** Exercise goal **
Make an exact copy of the lines from the one containing "Task: Click the info" to the end of the records below, and leave out everything else.

** Data supplied **
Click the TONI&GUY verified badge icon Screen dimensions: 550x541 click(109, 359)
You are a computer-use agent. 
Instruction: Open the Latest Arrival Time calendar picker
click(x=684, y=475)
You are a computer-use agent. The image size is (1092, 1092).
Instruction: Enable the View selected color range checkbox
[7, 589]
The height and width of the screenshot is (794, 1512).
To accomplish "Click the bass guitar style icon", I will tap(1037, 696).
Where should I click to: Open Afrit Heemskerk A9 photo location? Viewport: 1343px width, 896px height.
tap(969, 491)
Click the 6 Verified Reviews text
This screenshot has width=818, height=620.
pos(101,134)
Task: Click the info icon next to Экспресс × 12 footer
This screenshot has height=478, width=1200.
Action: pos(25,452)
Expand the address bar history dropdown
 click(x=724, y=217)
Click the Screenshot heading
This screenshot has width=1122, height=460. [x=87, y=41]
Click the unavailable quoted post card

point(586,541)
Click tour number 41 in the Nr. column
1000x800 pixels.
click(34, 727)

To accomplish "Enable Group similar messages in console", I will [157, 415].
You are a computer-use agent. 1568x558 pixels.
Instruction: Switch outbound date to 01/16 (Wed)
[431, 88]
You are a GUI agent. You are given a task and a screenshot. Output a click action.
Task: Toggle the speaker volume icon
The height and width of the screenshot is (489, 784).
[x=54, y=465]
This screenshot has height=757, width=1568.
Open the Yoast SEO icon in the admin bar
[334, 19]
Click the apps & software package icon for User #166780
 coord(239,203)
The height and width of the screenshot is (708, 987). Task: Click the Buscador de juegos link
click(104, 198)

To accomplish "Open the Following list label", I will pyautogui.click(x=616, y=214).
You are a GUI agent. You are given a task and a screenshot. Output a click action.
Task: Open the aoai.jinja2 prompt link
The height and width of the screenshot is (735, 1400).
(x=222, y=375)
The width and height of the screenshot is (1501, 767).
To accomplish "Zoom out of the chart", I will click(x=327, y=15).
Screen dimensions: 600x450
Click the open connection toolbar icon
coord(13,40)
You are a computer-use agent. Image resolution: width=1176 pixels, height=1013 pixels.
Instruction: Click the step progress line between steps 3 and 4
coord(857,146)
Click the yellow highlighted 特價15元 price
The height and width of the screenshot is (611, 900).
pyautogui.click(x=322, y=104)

** Solution to the exercise **
Task: Click the info icon next to Экспресс × 12 footer
This screenshot has height=478, width=1200.
Action: pos(25,452)
Expand the address bar history dropdown
 click(x=724, y=217)
Click the Screenshot heading
This screenshot has width=1122, height=460. [x=87, y=41]
Click the unavailable quoted post card

point(586,541)
Click tour number 41 in the Nr. column
1000x800 pixels.
click(34, 727)

To accomplish "Enable Group similar messages in console", I will [157, 415].
You are a computer-use agent. 1568x558 pixels.
Instruction: Switch outbound date to 01/16 (Wed)
[431, 88]
You are a GUI agent. You are given a task and a screenshot. Output a click action.
Task: Toggle the speaker volume icon
The height and width of the screenshot is (489, 784).
[x=54, y=465]
This screenshot has height=757, width=1568.
Open the Yoast SEO icon in the admin bar
[334, 19]
Click the apps & software package icon for User #166780
 coord(239,203)
The height and width of the screenshot is (708, 987). Task: Click the Buscador de juegos link
click(104, 198)

To accomplish "Open the Following list label", I will pyautogui.click(x=616, y=214).
You are a GUI agent. You are given a task and a screenshot. Output a click action.
Task: Open the aoai.jinja2 prompt link
The height and width of the screenshot is (735, 1400).
(x=222, y=375)
The width and height of the screenshot is (1501, 767).
To accomplish "Zoom out of the chart", I will click(x=327, y=15).
Screen dimensions: 600x450
Click the open connection toolbar icon
coord(13,40)
You are a computer-use agent. Image resolution: width=1176 pixels, height=1013 pixels.
Instruction: Click the step progress line between steps 3 and 4
coord(857,146)
Click the yellow highlighted 特價15元 price
The height and width of the screenshot is (611, 900).
pyautogui.click(x=322, y=104)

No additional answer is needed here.